The pattern is clear: A reduction in outside pressure increases the prospects for change, while an increase in foreign threats strengthens autocratic elements.
The big mistake by the United States in Vietnam was failing to recognize that the power of the Vietnamese revolutionaries came through their ability to rally the nationalist sentiments of their people. Like the communist leadership of Vietnam, the Islamist leaders of Iran have been quite successful in appealing to nationalism when they feel their country is unfairly targeted. Indeed, Iranians are among the most stridently nationalistic people in the world.
Even Mousavi, Karroubi and other leaders in the Green Revolution support the current Iranian regime in its defiance of Western pressure regarding the country's nuclear program. Regardless of most Iranians' feelings about the regime, nationalist passions are inevitably stirred up as their country is placed under crippling economic sanctions over a nuclear program that has thus far been entirely peaceful. Even government critics note how nearby regional powers Israel, Pakistan and India -- which, like Iran, are in defiance of U.N. Security Council resolutions regarding their nuclear programs but have actually developed sizable arsenals of nuclear weapons -- are not being sanctioned and maintain close military and economic relations with the United States.
Iranians also observe how the United States spends nearly $900 billion annually on its military and military-related programs compared with only around $12 billion by Iran.
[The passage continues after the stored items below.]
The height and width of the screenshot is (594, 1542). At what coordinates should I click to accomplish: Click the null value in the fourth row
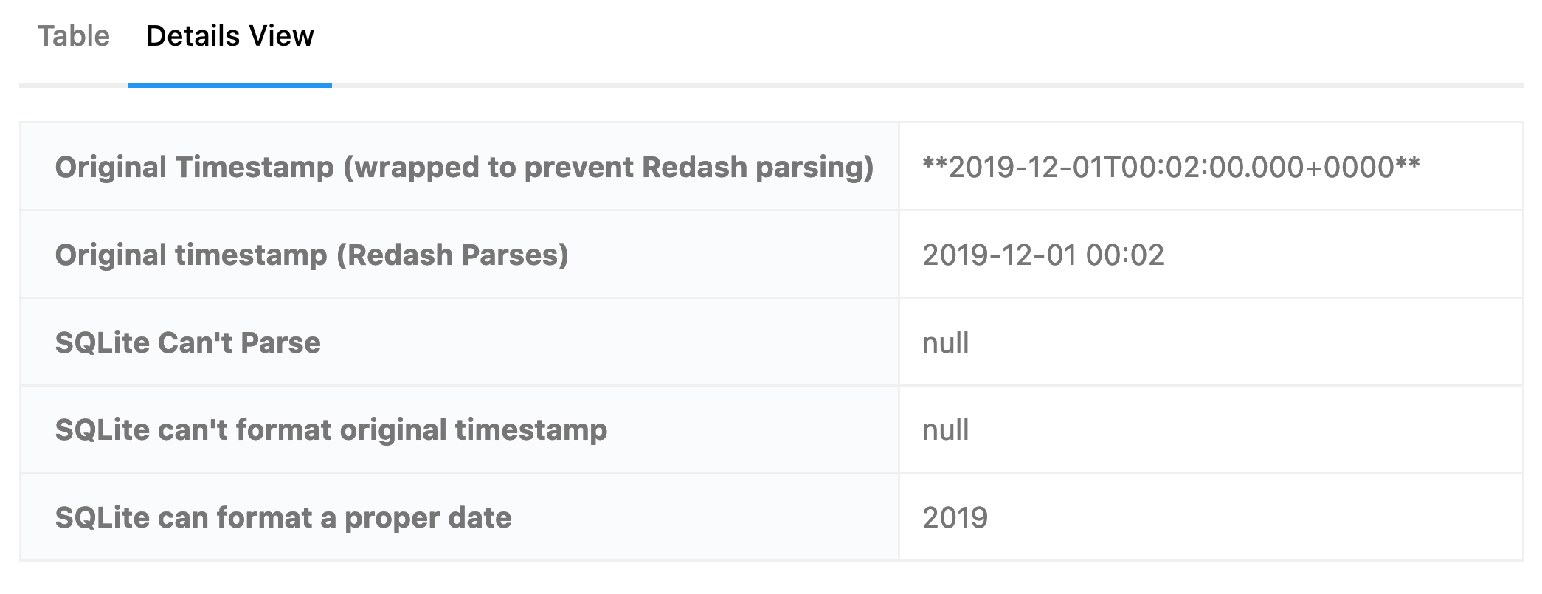tap(945, 429)
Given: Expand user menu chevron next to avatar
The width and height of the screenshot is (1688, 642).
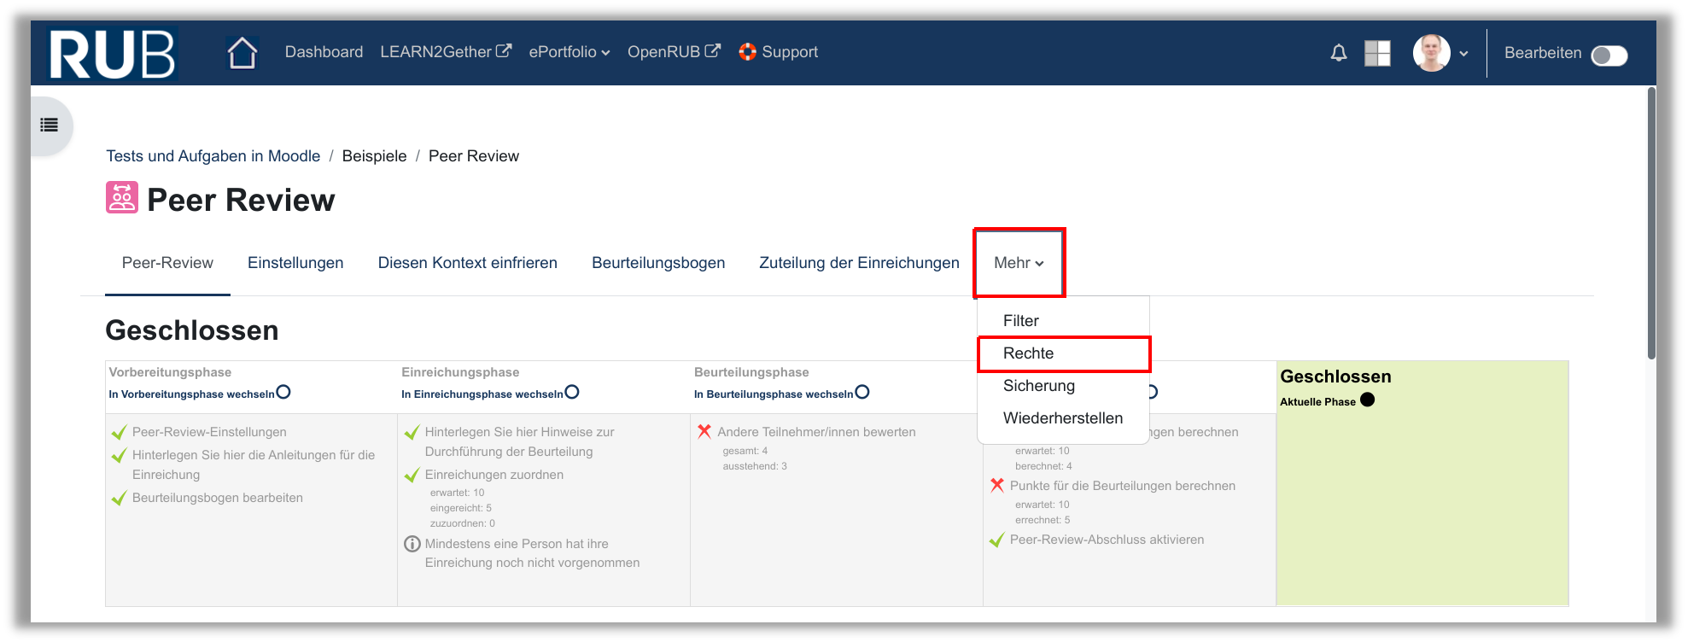Looking at the screenshot, I should pos(1463,54).
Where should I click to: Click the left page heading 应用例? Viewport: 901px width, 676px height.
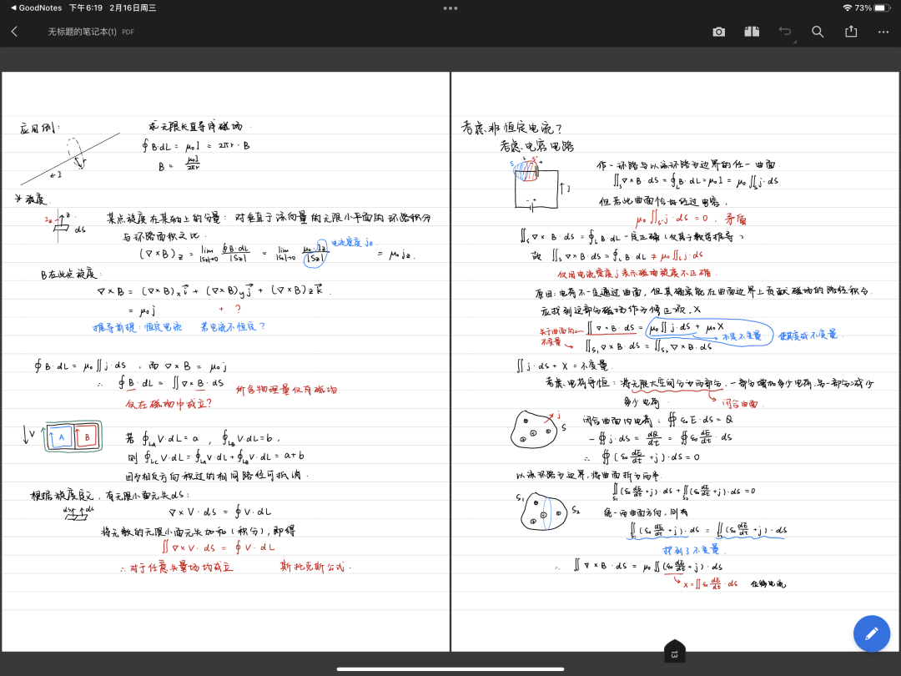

Indeed, Iran's military budget is less than one-fifth that of the six pro-Western Arab monarchies on the other side of the Persian Gulf spend and substantially less than Israel or even the United Arab Emirates. Yet there is growing pressure on Obama to use military force to deal with the supposed Iranian "threat."
Obama continues to push for a diplomatic solution to prevent Iran from obtaining nuclear weapons, but he has not ruled out the use of military force. A large bipartisan majority of Congress has called on the president to use military force to prevent Iran from even developing the capability to produce nuclear weapons. Realizing that Obama probably won't launch a first strike himself, Congress is now pushing the administration to pledge to enter into a war with Iran in the event that Israeli Prime Minister Benjamin Netanyahu decides to ignore the advice of his top military and intelligence officials and launch an attack on Iran. Indeed, 87 senators have cosponsored a resolution calling on the United States to "stand with Israel and provide ... diplomatic, military, and economic support" in the event Israel initiates a war.
History has shown repeatedly that people -- regardless of their ideological orientation -- tend to rally around the flag if their country is under threat of attack. Current U.S. policy, then, only serves to strengthen the grip of Iran's autocratic rulers and weakens the ability of the opposition to mobilize for democratic change.
[Stephen Zunes is a professor of politics at the University of San Francisco.]